→ **What needs to be done**
Only what runs from the line with "Instruction: Switch to the 参数设置 tab" to the final line of the records below should be given again, word for word.

→ **Data section**
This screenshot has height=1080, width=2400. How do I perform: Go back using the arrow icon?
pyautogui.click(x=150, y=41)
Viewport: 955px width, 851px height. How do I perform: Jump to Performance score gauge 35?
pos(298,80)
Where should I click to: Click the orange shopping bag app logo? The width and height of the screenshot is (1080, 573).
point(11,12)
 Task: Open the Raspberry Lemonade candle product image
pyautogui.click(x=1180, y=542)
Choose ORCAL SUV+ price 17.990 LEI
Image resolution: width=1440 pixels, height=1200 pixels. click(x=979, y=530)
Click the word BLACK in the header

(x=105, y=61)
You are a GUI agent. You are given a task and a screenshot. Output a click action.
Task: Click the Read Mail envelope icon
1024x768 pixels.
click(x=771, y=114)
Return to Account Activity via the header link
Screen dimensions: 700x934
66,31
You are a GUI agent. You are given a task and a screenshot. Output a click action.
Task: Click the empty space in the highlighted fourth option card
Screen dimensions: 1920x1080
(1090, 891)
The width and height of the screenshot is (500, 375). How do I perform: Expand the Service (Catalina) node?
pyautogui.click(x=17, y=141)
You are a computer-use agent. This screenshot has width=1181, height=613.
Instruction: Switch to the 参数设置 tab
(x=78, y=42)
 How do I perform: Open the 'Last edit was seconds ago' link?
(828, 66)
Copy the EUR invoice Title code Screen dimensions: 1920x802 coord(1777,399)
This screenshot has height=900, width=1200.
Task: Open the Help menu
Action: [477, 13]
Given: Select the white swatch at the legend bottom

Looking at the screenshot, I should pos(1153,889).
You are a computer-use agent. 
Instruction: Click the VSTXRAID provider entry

→ **Your solution**
Instruction: Switch to the 参数设置 tab
(x=78, y=42)
 How do I perform: Open the 'Last edit was seconds ago' link?
(828, 66)
Copy the EUR invoice Title code Screen dimensions: 1920x802 coord(1777,399)
This screenshot has height=900, width=1200.
Task: Open the Help menu
Action: [477, 13]
Given: Select the white swatch at the legend bottom

Looking at the screenshot, I should pos(1153,889).
You are a computer-use agent. 
Instruction: Click the VSTXRAID provider entry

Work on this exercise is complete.